Re: [Evolution-hackers] Ditching ETable

On Tue, 2004-09-14 at 10:27 +0800, Not Zed wrote:
> On Mon, 2004-09-13 at 14:17 -0500, Hans Petter Jansson wrote: 

> > FWIW (the component I maintain doesn't use ETable a lot) I think moving
> > to GtkTreeView is the only way forward. We'll be using one table API,
> > and it'll be the platform table API. If it sucks, we help fix it. And it
> > isn't fundamentally broken IMO, so whatever problems exist should be
> > fixable.

> I'm not convined it isn't fundamentally broken myself.  At least the
> supplied models.  The mailer would need its own model for each folder,
> and probably an incremental threading algorithm, which is a bit of a
> pain to write.

> The 'built in' model api's are fine enough for write-once tables, or
> simple tables, but once you start having to keep track of rows from
> other data handles, things get nasty.  You can't keep around
> gtktreerowreference's for example, for more than a hand-full of items.
> So you have to do manual searching or other nasty crap which doesn't
> scale.  And/or write your own model which is a lot of work since none
> of the interfaces are re-usable.

Yeah, we will have to write our own model. The built-in models are
clearly made for simple stuff, while the mailer's requirements are more

I don't think it'll be a lot harder vs. the ETable implementation,
though. Some boilerplate, ok.
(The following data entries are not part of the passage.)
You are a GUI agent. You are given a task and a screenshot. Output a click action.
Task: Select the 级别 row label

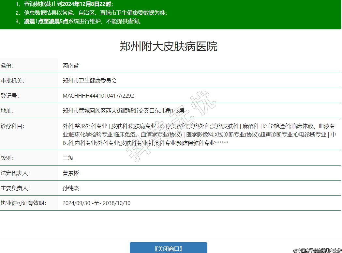[7, 158]
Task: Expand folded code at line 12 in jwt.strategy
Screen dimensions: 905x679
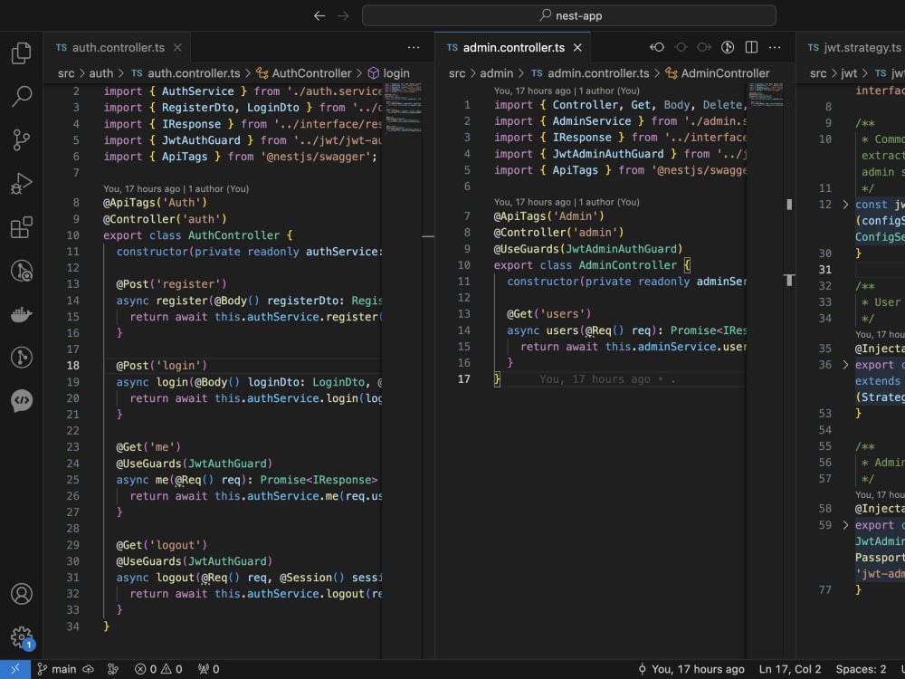Action: [846, 205]
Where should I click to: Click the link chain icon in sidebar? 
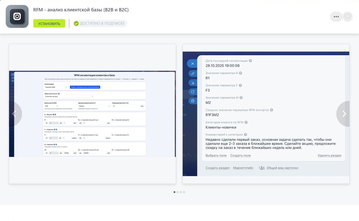click(192, 74)

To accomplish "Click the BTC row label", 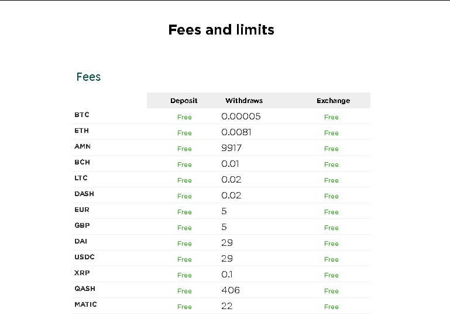I will [82, 115].
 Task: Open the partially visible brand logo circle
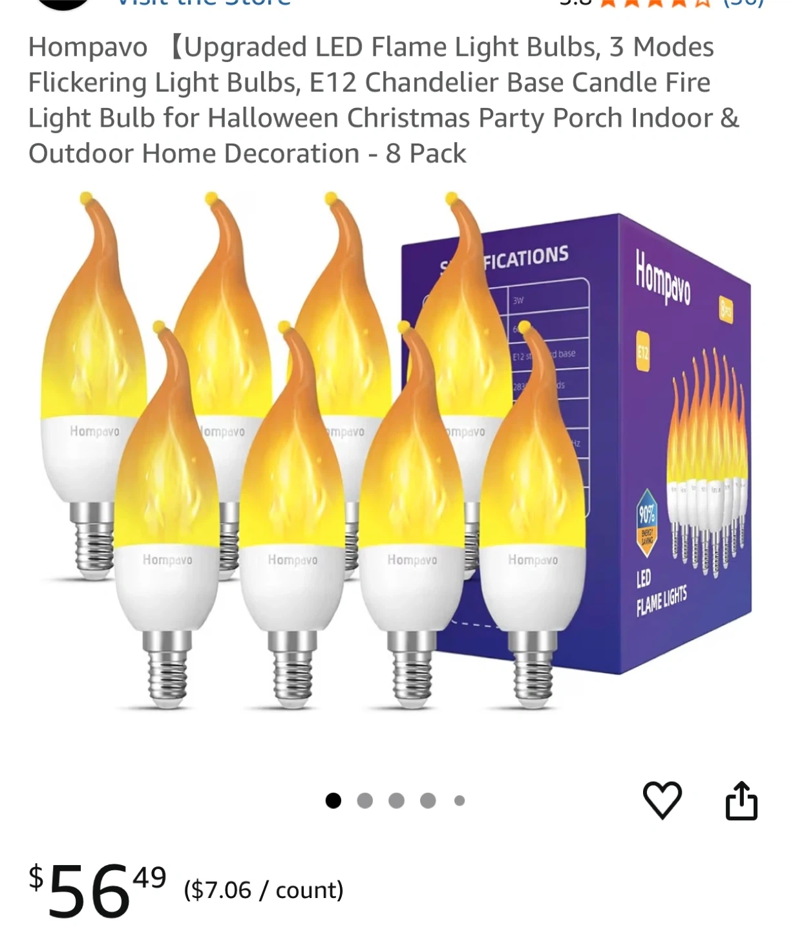click(63, 5)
But apart from that, the "supplying all
items all the time" requirement is the only complication I can think of
(though it's admittedly a big one), without being intimate with the
mailer code.

> It still suffers from the problem of having to supply all items all
> the time, and sorting messing up updates (i.e. if you delete parent
> rows, the subtree gets moved).

Having to supply all items all the time is a pain, I agree. I'm not sure
what you mean by sorting messing up updates - we could conceivably wrap
our models in the GtkTreeModelSort adapter model, which would do sorting
for us, at the expense of memory overhead. (Of course, doing our own
sorting would be better performance-wise).